One-Pot Creamy Cajun Chicken Pasta uses pantry staples to make a complete dinner with less cleanup! Spicy cajun seasoning can be made with what’s in your pantry and the spice level is customizable.
- 1 lb chicken breasts, cut into chunks
- 2 tablespoons cajun seasoning
- 2 tablespoons olive oil
- 1 medium-large yellow onion, diced
- 8 ounces short pasta, such as rotini or penne
- 1 15oz can fire roasted diced tomatoes
- 1 15oz can chicken broth
- 4 ounces cream cheese
- 4 green onions, thinly sliced
- Toss chicken breast cubes with cajun seasoning.
- Heat a large deep skillet or dutch oven over medium-high heat with the olive oil. When hot, add the chicken to brown on all sides. The chicken does not need to be cooked through at this time.
- Add the onion and sauté for about 3 minutes until soft. Add the pasta, diced tomatoes, and broth. Scrape any bits off the bottom and stir everything together. Cover with a lid and bring to a boil.
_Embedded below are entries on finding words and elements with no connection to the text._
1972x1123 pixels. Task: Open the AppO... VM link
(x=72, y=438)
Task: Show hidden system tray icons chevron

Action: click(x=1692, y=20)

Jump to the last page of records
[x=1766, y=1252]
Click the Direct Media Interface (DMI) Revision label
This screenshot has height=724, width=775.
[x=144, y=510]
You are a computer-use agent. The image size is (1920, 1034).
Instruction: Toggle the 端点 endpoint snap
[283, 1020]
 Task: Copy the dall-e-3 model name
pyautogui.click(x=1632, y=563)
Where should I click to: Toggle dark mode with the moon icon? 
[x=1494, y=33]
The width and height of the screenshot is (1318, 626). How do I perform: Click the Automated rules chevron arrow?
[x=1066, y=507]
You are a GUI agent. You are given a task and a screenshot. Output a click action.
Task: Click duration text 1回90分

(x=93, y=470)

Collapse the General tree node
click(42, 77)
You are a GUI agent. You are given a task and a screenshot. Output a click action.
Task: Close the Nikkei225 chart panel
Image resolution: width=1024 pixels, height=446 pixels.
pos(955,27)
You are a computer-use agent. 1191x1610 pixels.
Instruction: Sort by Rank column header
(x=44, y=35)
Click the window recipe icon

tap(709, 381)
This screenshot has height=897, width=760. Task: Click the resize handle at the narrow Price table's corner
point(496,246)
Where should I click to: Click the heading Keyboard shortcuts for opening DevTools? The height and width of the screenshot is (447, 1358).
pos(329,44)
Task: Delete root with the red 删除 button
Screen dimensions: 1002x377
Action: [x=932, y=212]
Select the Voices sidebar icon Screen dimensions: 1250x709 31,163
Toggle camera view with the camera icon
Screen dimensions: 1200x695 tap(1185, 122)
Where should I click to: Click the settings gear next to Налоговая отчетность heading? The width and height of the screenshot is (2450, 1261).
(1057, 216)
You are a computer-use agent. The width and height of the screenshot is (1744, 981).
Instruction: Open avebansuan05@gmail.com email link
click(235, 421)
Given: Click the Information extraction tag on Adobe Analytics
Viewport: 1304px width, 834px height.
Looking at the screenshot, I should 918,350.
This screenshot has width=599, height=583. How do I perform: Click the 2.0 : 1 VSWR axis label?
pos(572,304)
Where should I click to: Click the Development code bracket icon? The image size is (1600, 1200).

- Once boiling, reduce heat to medium low to bring it to a simmer. Cook for about 10 minutes until the pasta is cooked. Stir every couple of minutes to make sure nothing sticks to the bottom.
- Once pasta is cooked, stir in the cream cheese and top with the sliced green onions.
- Serve and enjoy!
Cajun Seasoning – You can buy a blend or make your own using this recipe. Creole seasoning can be substituted, but it will be less spicy. If you don’t like spice, you can use less of the cajun seasoning, make your own blend with less cayenne pepper, or use Creole seasoning.
Fire Roasted Diced Tomatoes – Regular diced tomatoes can be substituted.
Leftovers – Leftovers can be stored in an airtight container in the fridge for up to 5 days.